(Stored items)
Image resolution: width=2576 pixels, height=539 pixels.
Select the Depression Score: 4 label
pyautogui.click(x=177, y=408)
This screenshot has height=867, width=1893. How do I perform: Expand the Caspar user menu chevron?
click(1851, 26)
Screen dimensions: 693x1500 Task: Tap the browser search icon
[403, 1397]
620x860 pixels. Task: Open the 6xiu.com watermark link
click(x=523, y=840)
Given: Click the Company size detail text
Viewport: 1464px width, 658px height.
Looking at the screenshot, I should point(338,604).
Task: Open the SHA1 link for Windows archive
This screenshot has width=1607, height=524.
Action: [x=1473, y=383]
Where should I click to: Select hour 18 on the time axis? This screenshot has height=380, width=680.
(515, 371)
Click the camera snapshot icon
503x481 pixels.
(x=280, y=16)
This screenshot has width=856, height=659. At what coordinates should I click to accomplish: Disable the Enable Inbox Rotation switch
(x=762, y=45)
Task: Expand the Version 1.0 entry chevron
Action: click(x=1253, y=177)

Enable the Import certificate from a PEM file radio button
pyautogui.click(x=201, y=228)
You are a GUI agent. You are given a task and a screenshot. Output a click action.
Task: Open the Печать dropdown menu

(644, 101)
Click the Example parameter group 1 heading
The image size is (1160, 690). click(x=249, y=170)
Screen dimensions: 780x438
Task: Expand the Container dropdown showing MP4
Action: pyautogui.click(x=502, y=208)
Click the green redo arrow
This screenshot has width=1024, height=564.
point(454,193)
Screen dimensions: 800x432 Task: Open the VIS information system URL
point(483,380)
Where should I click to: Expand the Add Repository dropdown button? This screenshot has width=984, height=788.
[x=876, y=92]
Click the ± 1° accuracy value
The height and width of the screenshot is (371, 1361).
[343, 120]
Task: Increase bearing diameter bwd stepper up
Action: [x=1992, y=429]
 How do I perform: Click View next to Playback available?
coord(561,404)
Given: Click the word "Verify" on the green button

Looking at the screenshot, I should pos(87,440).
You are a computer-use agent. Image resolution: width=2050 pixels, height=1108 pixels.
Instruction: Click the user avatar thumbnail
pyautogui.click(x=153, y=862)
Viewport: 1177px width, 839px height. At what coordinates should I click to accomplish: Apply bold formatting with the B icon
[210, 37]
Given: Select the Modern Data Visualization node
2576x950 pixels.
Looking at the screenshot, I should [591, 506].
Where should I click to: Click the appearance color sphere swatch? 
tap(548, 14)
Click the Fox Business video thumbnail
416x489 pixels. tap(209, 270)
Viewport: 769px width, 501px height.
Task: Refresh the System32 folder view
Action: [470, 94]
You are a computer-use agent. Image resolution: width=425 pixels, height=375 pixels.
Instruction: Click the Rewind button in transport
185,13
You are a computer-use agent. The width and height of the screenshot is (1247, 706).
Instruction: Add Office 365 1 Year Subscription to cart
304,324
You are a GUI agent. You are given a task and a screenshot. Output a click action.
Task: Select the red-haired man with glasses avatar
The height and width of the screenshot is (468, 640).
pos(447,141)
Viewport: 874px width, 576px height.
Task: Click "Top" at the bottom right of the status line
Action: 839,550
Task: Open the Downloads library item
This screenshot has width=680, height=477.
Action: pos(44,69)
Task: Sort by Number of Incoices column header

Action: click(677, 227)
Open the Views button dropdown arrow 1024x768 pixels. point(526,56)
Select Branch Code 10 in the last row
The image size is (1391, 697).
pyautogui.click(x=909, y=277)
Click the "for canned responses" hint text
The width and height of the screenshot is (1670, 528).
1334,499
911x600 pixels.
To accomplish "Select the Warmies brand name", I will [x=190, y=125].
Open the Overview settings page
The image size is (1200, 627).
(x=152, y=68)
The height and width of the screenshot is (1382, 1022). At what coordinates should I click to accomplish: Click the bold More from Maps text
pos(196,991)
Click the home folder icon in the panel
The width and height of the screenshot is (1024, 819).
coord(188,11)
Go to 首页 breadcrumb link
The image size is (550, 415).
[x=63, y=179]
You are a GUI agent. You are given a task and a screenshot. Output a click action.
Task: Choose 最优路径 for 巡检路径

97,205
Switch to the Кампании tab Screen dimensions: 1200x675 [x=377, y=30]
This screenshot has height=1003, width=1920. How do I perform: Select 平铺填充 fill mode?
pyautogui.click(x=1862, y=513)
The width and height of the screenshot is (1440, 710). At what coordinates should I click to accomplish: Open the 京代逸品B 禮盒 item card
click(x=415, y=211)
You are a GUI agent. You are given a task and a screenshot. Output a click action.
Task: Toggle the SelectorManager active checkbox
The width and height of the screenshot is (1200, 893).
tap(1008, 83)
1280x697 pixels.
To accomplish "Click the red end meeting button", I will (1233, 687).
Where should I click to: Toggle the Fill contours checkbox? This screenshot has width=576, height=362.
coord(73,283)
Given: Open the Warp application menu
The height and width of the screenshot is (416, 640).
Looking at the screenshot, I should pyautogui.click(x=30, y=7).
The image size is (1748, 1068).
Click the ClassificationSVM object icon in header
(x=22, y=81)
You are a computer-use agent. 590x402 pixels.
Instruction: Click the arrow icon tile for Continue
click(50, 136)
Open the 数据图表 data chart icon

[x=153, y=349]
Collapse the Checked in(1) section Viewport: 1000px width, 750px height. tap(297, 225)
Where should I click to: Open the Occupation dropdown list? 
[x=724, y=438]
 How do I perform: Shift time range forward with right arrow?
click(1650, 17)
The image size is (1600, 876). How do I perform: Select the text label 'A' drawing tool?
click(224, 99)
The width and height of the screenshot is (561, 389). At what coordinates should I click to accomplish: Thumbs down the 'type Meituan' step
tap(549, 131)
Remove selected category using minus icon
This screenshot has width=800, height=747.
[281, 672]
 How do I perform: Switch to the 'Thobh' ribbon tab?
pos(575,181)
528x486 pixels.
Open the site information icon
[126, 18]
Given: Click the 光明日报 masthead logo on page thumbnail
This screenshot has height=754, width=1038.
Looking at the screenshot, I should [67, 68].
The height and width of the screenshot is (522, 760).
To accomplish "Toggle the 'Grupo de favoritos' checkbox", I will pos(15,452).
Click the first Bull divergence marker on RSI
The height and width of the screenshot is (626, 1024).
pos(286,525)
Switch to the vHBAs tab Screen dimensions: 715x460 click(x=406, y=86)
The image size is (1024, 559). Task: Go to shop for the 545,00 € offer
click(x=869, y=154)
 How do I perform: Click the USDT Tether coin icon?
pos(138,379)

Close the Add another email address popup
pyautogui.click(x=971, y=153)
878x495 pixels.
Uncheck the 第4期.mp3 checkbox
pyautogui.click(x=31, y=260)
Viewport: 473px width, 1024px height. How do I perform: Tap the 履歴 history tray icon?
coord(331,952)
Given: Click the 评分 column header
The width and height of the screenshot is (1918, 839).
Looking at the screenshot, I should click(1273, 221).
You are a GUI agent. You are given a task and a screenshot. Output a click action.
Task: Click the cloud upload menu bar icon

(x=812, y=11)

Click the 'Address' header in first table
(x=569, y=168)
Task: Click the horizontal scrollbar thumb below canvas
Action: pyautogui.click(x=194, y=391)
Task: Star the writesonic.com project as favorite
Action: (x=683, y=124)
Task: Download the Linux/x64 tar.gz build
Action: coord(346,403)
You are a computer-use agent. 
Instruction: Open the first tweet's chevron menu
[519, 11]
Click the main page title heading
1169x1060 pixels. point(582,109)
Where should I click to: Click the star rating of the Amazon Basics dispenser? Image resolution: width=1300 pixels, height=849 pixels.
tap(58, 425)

* **Task prompt**: Each entry is to be given again, exactly as it stands.

* **Solved problem**:
Image resolution: width=2576 pixels, height=539 pixels.
Select the Depression Score: 4 label
pyautogui.click(x=177, y=408)
This screenshot has height=867, width=1893. How do I perform: Expand the Caspar user menu chevron?
click(1851, 26)
Screen dimensions: 693x1500 Task: Tap the browser search icon
[403, 1397]
620x860 pixels. Task: Open the 6xiu.com watermark link
click(x=523, y=840)
Given: Click the Company size detail text
Viewport: 1464px width, 658px height.
Looking at the screenshot, I should point(338,604).
Task: Open the SHA1 link for Windows archive
This screenshot has width=1607, height=524.
Action: [x=1473, y=383]
Where should I click to: Select hour 18 on the time axis? This screenshot has height=380, width=680.
(515, 371)
Click the camera snapshot icon
503x481 pixels.
(x=280, y=16)
This screenshot has width=856, height=659. At what coordinates should I click to accomplish: Disable the Enable Inbox Rotation switch
(x=762, y=45)
Task: Expand the Version 1.0 entry chevron
Action: click(x=1253, y=177)

Enable the Import certificate from a PEM file radio button
pyautogui.click(x=201, y=228)
You are a GUI agent. You are given a task and a screenshot. Output a click action.
Task: Open the Печать dropdown menu

(644, 101)
Click the Example parameter group 1 heading
The image size is (1160, 690). click(x=249, y=170)
Screen dimensions: 780x438
Task: Expand the Container dropdown showing MP4
Action: pyautogui.click(x=502, y=208)
Click the green redo arrow
This screenshot has width=1024, height=564.
point(454,193)
Screen dimensions: 800x432 Task: Open the VIS information system URL
point(483,380)
Where should I click to: Expand the Add Repository dropdown button? This screenshot has width=984, height=788.
[x=876, y=92]
Click the ± 1° accuracy value
The height and width of the screenshot is (371, 1361).
[343, 120]
Task: Increase bearing diameter bwd stepper up
Action: [x=1992, y=429]
 How do I perform: Click View next to Playback available?
coord(561,404)
Given: Click the word "Verify" on the green button

Looking at the screenshot, I should pos(87,440).
You are a computer-use agent. Image resolution: width=2050 pixels, height=1108 pixels.
Instruction: Click the user avatar thumbnail
pyautogui.click(x=153, y=862)
Viewport: 1177px width, 839px height. At what coordinates should I click to accomplish: Apply bold formatting with the B icon
[210, 37]
Given: Select the Modern Data Visualization node
2576x950 pixels.
Looking at the screenshot, I should [591, 506].
Where should I click to: Click the appearance color sphere swatch? 
tap(548, 14)
Click the Fox Business video thumbnail
416x489 pixels. tap(209, 270)
Viewport: 769px width, 501px height.
Task: Refresh the System32 folder view
Action: [470, 94]
You are a computer-use agent. Image resolution: width=425 pixels, height=375 pixels.
Instruction: Click the Rewind button in transport
185,13
You are a computer-use agent. The width and height of the screenshot is (1247, 706).
Instruction: Add Office 365 1 Year Subscription to cart
304,324
You are a GUI agent. You are given a task and a screenshot. Output a click action.
Task: Select the red-haired man with glasses avatar
The height and width of the screenshot is (468, 640).
pos(447,141)
Viewport: 874px width, 576px height.
Task: Click "Top" at the bottom right of the status line
Action: 839,550
Task: Open the Downloads library item
This screenshot has width=680, height=477.
Action: pos(44,69)
Task: Sort by Number of Incoices column header

Action: click(677, 227)
Open the Views button dropdown arrow 1024x768 pixels. point(526,56)
Select Branch Code 10 in the last row
The image size is (1391, 697).
pyautogui.click(x=909, y=277)
Click the "for canned responses" hint text
The width and height of the screenshot is (1670, 528).
1334,499
911x600 pixels.
To accomplish "Select the Warmies brand name", I will [x=190, y=125].
Open the Overview settings page
The image size is (1200, 627).
(x=152, y=68)
The height and width of the screenshot is (1382, 1022). At what coordinates should I click to accomplish: Click the bold More from Maps text
pos(196,991)
Click the home folder icon in the panel
The width and height of the screenshot is (1024, 819).
coord(188,11)
Go to 首页 breadcrumb link
The image size is (550, 415).
[x=63, y=179]
You are a GUI agent. You are given a task and a screenshot. Output a click action.
Task: Choose 最优路径 for 巡检路径

97,205
Switch to the Кампании tab Screen dimensions: 1200x675 [x=377, y=30]
This screenshot has height=1003, width=1920. How do I perform: Select 平铺填充 fill mode?
pyautogui.click(x=1862, y=513)
The width and height of the screenshot is (1440, 710). At what coordinates should I click to accomplish: Open the 京代逸品B 禮盒 item card
click(x=415, y=211)
You are a GUI agent. You are given a task and a screenshot. Output a click action.
Task: Toggle the SelectorManager active checkbox
The width and height of the screenshot is (1200, 893).
tap(1008, 83)
1280x697 pixels.
To accomplish "Click the red end meeting button", I will (1233, 687).
Where should I click to: Toggle the Fill contours checkbox? This screenshot has width=576, height=362.
coord(73,283)
Given: Open the Warp application menu
The height and width of the screenshot is (416, 640).
Looking at the screenshot, I should pyautogui.click(x=30, y=7).
The image size is (1748, 1068).
Click the ClassificationSVM object icon in header
(x=22, y=81)
You are a computer-use agent. 590x402 pixels.
Instruction: Click the arrow icon tile for Continue
click(50, 136)
Open the 数据图表 data chart icon

[x=153, y=349]
Collapse the Checked in(1) section Viewport: 1000px width, 750px height. tap(297, 225)
Where should I click to: Open the Occupation dropdown list? 
[x=724, y=438]
 How do I perform: Shift time range forward with right arrow?
click(1650, 17)
The image size is (1600, 876). How do I perform: Select the text label 'A' drawing tool?
click(224, 99)
The width and height of the screenshot is (561, 389). At what coordinates should I click to accomplish: Thumbs down the 'type Meituan' step
tap(549, 131)
Remove selected category using minus icon
This screenshot has width=800, height=747.
[281, 672]
 How do I perform: Switch to the 'Thobh' ribbon tab?
pos(575,181)
528x486 pixels.
Open the site information icon
[126, 18]
Given: Click the 光明日报 masthead logo on page thumbnail
This screenshot has height=754, width=1038.
Looking at the screenshot, I should [67, 68].
The height and width of the screenshot is (522, 760).
To accomplish "Toggle the 'Grupo de favoritos' checkbox", I will pos(15,452).
Click the first Bull divergence marker on RSI
The height and width of the screenshot is (626, 1024).
pos(286,525)
Switch to the vHBAs tab Screen dimensions: 715x460 click(x=406, y=86)
The image size is (1024, 559). Task: Go to shop for the 545,00 € offer
click(x=869, y=154)
 How do I perform: Click the USDT Tether coin icon?
pos(138,379)

Close the Add another email address popup
pyautogui.click(x=971, y=153)
878x495 pixels.
Uncheck the 第4期.mp3 checkbox
pyautogui.click(x=31, y=260)
Viewport: 473px width, 1024px height. How do I perform: Tap the 履歴 history tray icon?
coord(331,952)
Given: Click the 评分 column header
The width and height of the screenshot is (1918, 839).
Looking at the screenshot, I should click(1273, 221).
You are a GUI agent. You are given a task and a screenshot. Output a click action.
Task: Click the cloud upload menu bar icon

(x=812, y=11)

Click the 'Address' header in first table
(x=569, y=168)
Task: Click the horizontal scrollbar thumb below canvas
Action: pyautogui.click(x=194, y=391)
Task: Star the writesonic.com project as favorite
Action: (x=683, y=124)
Task: Download the Linux/x64 tar.gz build
Action: coord(346,403)
You are a computer-use agent. 
Instruction: Open the first tweet's chevron menu
[519, 11]
Click the main page title heading
1169x1060 pixels. point(582,109)
Where should I click to: Click the star rating of the Amazon Basics dispenser? Image resolution: width=1300 pixels, height=849 pixels.
tap(58, 425)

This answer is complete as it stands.